Why on earth are the secretaries at OB and midwife clinics so rude? Seriously, y’all! I would expect a tiny bit of personality from whomever I hired to answer my phones and book appointments.
I have set up two appointments for next week, each at a different midwife clinic. The first is at a clinic at Central Baptist hospital which is a 60 second drive and a 5 minute walk from my front door. So. Convenient. This clinic has traditional OBGYNs and “modern midwives” available. I booked with the older of the three midwives. The receptionist, however, was incredibly rude and it left me with this nagging feeling in the pit of my stomach that this might not be the place to expect continued tender loving care.
This morning I booked a consultation with another midwife in town who delivers at a hospital about 15 minutes away – not far but with Lexington traffic it could easily take 30 minutes to get there. Again I was greeted by a harsh receptionist who was not at all kind and gentle.

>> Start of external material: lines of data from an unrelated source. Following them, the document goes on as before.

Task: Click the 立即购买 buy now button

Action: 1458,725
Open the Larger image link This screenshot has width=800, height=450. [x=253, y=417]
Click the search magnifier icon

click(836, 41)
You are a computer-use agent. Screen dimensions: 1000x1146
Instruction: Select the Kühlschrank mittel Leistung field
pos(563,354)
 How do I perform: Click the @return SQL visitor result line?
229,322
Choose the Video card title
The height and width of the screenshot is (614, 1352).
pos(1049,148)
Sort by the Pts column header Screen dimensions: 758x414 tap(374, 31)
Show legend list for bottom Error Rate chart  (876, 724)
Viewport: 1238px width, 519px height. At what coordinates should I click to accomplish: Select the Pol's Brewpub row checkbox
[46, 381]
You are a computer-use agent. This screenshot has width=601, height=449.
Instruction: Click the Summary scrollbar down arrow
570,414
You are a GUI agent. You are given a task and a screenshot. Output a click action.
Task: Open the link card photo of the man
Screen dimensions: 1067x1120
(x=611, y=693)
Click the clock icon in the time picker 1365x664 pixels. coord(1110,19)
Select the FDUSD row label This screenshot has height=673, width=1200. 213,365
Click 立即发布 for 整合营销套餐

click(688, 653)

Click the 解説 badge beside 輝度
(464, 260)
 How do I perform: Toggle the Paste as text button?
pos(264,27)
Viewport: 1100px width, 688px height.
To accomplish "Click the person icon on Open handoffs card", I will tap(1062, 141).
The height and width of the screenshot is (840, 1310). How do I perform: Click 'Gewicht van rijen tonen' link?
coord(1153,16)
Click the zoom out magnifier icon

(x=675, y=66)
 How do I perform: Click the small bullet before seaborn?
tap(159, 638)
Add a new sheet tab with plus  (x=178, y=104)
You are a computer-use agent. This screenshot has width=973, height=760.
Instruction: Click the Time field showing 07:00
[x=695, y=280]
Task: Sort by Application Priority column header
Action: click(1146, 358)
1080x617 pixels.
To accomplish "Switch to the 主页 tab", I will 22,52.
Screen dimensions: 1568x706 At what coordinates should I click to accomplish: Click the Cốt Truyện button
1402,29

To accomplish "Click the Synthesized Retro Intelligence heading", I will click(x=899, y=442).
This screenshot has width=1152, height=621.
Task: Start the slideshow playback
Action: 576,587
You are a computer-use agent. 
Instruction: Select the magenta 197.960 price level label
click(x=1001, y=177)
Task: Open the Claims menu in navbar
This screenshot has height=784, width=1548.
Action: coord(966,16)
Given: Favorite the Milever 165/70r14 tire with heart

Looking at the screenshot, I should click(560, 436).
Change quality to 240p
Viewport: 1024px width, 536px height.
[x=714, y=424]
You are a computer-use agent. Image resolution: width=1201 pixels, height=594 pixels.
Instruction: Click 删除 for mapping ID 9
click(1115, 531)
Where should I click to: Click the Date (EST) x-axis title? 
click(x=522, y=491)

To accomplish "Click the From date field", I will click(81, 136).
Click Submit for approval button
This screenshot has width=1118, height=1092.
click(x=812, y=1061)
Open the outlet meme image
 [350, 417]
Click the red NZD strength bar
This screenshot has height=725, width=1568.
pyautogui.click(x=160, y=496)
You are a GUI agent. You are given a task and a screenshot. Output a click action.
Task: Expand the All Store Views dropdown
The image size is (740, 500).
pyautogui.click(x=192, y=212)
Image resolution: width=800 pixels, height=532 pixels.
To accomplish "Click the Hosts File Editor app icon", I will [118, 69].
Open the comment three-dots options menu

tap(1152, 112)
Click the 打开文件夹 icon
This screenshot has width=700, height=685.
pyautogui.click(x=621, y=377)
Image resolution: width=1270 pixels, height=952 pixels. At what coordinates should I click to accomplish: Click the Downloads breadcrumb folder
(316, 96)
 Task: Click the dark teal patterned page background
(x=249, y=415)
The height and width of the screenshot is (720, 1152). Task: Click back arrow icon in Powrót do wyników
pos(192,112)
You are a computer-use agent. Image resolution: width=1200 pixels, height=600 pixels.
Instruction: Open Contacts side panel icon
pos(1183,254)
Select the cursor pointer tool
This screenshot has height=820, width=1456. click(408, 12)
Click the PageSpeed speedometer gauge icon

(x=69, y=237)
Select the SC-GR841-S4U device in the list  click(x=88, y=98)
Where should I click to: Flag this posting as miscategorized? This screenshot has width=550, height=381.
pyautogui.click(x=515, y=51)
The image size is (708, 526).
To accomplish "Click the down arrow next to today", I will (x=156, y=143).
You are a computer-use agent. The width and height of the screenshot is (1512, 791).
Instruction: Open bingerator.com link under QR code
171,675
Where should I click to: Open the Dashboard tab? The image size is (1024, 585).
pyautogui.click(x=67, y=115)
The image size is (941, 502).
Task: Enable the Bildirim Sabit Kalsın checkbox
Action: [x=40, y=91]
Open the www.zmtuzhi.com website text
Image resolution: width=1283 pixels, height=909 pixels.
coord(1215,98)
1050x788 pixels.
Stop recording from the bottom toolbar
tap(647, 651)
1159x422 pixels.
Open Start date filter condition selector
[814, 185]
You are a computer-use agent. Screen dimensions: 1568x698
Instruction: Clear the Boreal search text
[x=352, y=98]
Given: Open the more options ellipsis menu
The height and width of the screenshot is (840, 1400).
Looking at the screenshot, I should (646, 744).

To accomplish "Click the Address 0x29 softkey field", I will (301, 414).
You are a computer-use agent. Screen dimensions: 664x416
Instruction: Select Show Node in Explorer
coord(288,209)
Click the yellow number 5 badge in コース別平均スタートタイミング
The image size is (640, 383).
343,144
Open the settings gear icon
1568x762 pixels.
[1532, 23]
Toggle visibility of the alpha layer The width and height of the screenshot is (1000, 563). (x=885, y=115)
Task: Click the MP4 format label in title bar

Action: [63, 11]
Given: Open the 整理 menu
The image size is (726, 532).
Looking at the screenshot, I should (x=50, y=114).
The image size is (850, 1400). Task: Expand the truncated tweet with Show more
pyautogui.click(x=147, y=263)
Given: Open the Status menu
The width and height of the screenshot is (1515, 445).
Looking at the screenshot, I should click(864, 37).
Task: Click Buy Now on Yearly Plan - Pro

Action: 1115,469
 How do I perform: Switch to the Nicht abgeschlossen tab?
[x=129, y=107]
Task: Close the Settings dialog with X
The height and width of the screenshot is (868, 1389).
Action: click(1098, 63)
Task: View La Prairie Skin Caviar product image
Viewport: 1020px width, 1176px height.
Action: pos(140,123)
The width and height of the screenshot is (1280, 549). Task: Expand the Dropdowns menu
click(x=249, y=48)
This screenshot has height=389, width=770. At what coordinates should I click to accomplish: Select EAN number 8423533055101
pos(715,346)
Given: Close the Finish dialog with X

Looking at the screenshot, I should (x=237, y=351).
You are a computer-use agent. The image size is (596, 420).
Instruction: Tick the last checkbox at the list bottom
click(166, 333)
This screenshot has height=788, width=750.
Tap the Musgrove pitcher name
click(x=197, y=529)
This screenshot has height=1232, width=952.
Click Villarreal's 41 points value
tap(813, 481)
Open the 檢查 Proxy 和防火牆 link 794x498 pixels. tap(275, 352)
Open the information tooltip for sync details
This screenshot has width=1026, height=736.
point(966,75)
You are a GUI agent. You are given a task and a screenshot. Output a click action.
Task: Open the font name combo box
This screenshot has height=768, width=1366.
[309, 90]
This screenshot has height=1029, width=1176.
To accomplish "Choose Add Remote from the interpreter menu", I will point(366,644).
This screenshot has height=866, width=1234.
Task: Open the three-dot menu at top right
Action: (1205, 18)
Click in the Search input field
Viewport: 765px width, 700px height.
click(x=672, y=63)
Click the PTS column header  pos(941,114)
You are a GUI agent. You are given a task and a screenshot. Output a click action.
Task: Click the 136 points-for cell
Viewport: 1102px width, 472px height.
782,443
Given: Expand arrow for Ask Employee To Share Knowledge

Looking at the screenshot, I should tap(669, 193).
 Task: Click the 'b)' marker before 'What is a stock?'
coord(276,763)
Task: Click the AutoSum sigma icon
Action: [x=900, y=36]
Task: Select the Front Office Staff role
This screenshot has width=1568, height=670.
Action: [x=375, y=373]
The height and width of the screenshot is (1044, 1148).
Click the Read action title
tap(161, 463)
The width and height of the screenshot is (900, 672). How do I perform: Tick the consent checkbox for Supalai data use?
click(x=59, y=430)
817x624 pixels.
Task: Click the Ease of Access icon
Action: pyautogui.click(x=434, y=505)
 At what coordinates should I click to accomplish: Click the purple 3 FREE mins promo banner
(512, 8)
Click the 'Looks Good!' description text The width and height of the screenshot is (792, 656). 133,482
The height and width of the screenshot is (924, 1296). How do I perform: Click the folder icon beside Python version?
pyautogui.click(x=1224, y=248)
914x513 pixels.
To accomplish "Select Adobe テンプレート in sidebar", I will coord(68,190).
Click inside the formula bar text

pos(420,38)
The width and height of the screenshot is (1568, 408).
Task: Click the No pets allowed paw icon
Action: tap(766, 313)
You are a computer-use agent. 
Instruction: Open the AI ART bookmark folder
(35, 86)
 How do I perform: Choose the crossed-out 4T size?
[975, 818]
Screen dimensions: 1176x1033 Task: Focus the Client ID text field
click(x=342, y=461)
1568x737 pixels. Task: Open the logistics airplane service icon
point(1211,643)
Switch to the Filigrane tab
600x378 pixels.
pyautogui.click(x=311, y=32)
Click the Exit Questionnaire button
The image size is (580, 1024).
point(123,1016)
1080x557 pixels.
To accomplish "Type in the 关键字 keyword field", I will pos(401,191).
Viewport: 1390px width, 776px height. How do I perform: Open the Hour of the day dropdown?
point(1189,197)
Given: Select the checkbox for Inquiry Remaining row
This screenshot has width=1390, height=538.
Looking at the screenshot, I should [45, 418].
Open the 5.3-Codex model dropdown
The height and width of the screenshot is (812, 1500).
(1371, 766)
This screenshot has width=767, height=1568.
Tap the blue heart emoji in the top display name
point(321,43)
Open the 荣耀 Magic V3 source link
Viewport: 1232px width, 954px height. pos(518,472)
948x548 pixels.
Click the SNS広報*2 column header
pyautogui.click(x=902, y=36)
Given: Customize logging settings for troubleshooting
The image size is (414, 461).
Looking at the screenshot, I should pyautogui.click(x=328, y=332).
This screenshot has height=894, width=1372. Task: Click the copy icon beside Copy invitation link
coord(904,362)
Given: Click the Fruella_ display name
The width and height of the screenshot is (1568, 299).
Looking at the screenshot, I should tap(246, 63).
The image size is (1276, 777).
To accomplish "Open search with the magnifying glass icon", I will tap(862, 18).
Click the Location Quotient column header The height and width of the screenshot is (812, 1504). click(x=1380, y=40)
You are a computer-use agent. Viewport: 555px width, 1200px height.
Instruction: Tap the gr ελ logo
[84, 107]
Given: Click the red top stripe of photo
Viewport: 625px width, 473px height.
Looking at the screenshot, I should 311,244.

I was told that until I’m certain I’ll be transferring to her clinic I can only have a 15 minute consultation. I understand this, but the way the information was delivered left me feeling pressured and like I was being a bother.
Each receptionist also seemed very put-off when I was unsure what kind of appointment I’m booking. I politely pointed out that this is the first time I’ve made it this far in a pregnancy and that I’m in uncharted territory. I also mentioned my prior loss and two years of infertility and received no additional guidance.
I have seen three OBs in Lexington prior to starting infertility treatment and every single one left me in tears of frustration when they refused to listen to concerns over my progressively more absent cycle. No one offered to run blood tests. No one did an ultrasound. No one did anything to see what might actually be wrong. They just sent me home with a new birth control prescription. I will not return to these clinics for my OB care now that I have a $20,000 baby in my womb.*
Several people have said that I am too picky when it comes to my medical care, but I beg to differ. I was less picky before and found myself in situations where I received sub-par care or, worse, had conditions completely overlooked. I have learned throughout infertility and autoimmune disease that having the RIGHT doctor can make all the difference. I have also learned that it is incredibly important FOR ME to have a clinician who listens to my concerns and then alleviates them by talking to me like the educated human being I am. I expect nothing less than this from my OB or midwife. Picky? Maybe. Necessary for my sanity and safety? ABSOLUTELY.
Any advice on how to find a good OB or midwife? Any sample list of questions I might want to ask during my first appointment? I already have a long one going but am always looking for more input.
* That’s right – $20k. I hate that number. I had less in college loans from my four-year degree. At least my degree with stay with me forever. There is no promise that this little Chicken will be here forever.